__List of tasks__
a. In the fraud detection pipeline page, rewrite everything from "Load the datasets" down to "terminals_df = spark.read.parquet(terminals_path)", swapping out "nodes" and putting "workers" in its place.
b. Pull out the dataset entries unchanged, everything from the start of the listing down to and including the line that contains "Action: coord(93,426)".

__Page text__
Step-by-Step Breakdown of Data Processing and Feature Engineering for the Fraud Detection Pipeline

The Jupyter notebook in the repository outlines a scalable pipeline for fraud detection. Below are the detailed steps:

Step 1: Initialize Spark Session with GPU Optimizations

Configure a Spark session to leverage GPU acceleration. Critical settings include:

Kryo Serialization: Reduces data shuffling overhead.
Memory Allocation: 80GB executor memory for handling large datasets.
Shuffle Partitions: 20,000 partitions to optimize parallel processing by reducing heavy spilling in the shuffle stage.

spark = SparkSession.builder \
    .config("spark.executor.memory", "80G") \
    .config("spark.sql.shuffle.partitions", "20000") \
    .getOrCreate()

Step 2: Load and Prepare Data

Load the datasets (customers, terminals, transactions) from Amazon S3 and repartitioned for distributed processing:

Transactions: 1,000 partitions to balance workload.
Terminals: Broadcasted to all nodes for efficient joins.

customers_df = spark.read.parquet(customers_path).repartition(300)
terminals_df = spark.read.parquet(terminals_path)
transactions_df = spark.read.parquet(transactions_path).repartition(1000)

[Dataset entries]
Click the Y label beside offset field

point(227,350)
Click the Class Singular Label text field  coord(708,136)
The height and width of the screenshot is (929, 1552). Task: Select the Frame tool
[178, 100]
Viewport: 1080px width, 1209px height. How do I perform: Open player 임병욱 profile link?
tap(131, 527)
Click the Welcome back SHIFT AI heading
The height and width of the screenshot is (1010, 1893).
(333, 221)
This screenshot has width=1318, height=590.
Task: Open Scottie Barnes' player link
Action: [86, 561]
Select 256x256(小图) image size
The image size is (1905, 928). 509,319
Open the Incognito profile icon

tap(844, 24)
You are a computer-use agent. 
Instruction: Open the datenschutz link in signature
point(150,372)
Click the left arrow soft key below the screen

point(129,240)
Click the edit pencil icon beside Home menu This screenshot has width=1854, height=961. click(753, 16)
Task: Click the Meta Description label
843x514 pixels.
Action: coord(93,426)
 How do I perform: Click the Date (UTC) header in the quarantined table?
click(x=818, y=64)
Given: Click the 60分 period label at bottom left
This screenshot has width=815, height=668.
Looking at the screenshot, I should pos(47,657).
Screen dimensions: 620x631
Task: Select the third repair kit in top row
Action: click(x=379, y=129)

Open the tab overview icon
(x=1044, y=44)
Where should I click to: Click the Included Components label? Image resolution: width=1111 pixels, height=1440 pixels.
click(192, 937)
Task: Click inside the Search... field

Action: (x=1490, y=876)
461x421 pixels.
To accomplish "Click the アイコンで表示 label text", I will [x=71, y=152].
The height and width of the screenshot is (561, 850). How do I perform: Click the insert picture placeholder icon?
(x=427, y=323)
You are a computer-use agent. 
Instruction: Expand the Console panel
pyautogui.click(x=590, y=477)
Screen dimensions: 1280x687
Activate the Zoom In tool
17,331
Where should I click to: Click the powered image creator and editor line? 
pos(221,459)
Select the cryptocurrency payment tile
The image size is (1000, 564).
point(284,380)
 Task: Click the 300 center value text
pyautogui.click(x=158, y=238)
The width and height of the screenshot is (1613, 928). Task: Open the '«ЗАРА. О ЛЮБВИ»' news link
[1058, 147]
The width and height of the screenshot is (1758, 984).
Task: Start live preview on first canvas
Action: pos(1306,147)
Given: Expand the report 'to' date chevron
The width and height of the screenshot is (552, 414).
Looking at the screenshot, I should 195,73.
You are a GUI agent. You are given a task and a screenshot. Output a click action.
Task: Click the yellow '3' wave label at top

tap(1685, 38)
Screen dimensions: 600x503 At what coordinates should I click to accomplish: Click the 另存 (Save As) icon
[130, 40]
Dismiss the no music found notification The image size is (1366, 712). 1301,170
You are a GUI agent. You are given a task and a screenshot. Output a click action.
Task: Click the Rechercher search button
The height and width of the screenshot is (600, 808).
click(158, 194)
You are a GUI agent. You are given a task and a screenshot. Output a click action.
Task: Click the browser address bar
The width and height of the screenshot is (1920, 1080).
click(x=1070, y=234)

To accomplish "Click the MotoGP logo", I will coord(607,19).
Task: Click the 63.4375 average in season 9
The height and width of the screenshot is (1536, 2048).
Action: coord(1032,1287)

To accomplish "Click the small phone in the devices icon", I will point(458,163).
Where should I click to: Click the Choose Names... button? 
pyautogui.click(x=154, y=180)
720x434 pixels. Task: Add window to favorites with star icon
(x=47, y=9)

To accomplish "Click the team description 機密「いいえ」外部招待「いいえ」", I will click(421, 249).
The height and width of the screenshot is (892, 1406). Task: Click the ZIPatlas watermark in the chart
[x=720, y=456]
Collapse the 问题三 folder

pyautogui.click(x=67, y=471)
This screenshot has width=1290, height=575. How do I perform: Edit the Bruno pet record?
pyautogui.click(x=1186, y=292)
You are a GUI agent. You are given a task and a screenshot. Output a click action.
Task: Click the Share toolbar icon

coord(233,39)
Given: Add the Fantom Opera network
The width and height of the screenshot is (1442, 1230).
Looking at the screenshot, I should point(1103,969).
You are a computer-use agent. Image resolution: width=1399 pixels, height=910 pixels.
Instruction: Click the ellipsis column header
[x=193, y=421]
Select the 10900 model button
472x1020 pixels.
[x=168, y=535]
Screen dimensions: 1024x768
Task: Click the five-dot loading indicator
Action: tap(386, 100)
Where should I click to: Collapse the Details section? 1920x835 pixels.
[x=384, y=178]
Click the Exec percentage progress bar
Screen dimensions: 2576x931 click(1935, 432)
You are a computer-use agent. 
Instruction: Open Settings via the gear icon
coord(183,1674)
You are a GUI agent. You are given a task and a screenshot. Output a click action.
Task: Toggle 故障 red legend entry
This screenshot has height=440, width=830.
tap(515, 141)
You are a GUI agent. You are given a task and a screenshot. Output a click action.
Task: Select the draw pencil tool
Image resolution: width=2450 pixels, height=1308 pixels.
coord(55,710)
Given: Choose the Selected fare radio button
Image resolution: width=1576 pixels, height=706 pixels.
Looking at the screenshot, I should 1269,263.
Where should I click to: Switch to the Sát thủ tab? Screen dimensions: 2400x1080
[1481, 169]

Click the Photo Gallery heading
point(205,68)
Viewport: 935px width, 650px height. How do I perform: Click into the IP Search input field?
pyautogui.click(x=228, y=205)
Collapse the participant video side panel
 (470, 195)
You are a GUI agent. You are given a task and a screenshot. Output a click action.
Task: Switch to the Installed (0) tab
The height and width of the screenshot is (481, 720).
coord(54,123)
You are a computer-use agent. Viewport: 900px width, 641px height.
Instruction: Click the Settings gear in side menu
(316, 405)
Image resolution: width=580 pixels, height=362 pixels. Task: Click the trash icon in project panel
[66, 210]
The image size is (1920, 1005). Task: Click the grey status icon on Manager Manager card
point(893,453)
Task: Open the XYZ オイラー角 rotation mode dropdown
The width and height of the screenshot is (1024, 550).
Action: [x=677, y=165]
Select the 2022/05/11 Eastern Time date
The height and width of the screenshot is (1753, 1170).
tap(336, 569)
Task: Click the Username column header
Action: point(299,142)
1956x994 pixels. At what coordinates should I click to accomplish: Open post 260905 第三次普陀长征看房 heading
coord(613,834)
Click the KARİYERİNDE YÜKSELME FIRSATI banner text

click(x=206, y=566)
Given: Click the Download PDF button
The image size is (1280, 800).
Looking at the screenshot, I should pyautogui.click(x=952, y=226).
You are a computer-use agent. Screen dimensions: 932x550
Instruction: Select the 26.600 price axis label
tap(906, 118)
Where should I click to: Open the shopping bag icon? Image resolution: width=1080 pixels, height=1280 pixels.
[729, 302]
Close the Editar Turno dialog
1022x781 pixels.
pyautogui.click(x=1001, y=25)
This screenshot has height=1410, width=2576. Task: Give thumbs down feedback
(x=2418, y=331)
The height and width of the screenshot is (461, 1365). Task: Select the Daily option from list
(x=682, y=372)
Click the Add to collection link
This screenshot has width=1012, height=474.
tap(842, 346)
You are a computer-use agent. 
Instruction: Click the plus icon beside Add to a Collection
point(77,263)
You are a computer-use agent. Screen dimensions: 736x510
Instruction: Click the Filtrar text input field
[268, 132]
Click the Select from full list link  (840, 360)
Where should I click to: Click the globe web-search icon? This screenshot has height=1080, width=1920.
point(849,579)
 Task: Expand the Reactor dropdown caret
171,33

__The answers__
a.
Load the datasets (customers, terminals, transactions) from Amazon S3 and repartitioned for distributed processing:

Transactions: 1,000 partitions to balance workload.
Terminals: Broadcasted to all workers for efficient joins.

customers_df = spark.read.parquet(customers_path).repartition(300)
terminals_df = spark.read.parquet(terminals_path)

b.
Click the Y label beside offset field

point(227,350)
Click the Class Singular Label text field  coord(708,136)
The height and width of the screenshot is (929, 1552). Task: Select the Frame tool
[178, 100]
Viewport: 1080px width, 1209px height. How do I perform: Open player 임병욱 profile link?
tap(131, 527)
Click the Welcome back SHIFT AI heading
The height and width of the screenshot is (1010, 1893).
(333, 221)
This screenshot has width=1318, height=590.
Task: Open Scottie Barnes' player link
Action: [86, 561]
Select 256x256(小图) image size
The image size is (1905, 928). 509,319
Open the Incognito profile icon

tap(844, 24)
You are a computer-use agent. 
Instruction: Open the datenschutz link in signature
point(150,372)
Click the left arrow soft key below the screen

point(129,240)
Click the edit pencil icon beside Home menu This screenshot has width=1854, height=961. click(753, 16)
Task: Click the Meta Description label
843x514 pixels.
Action: coord(93,426)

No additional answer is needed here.